_Aim_.
Pull out every line of the listing below that contains the string "Task". Letter case matters.

_Records to process_.
-=-=-
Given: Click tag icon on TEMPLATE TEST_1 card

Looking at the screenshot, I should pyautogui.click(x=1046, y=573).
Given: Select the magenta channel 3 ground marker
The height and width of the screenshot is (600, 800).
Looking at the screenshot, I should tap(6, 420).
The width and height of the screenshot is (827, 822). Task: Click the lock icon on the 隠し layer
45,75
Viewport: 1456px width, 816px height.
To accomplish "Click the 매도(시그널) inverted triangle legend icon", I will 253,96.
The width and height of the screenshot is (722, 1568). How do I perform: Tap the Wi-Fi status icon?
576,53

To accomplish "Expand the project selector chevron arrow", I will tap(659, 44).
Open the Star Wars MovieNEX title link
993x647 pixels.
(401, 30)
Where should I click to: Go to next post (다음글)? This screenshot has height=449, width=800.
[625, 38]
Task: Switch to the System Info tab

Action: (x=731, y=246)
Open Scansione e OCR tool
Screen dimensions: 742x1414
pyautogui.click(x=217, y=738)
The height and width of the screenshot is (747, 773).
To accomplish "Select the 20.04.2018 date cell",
-=-=-
_Exercise result_.
The width and height of the screenshot is (827, 822). Task: Click the lock icon on the 隠し layer
Task: Switch to the System Info tab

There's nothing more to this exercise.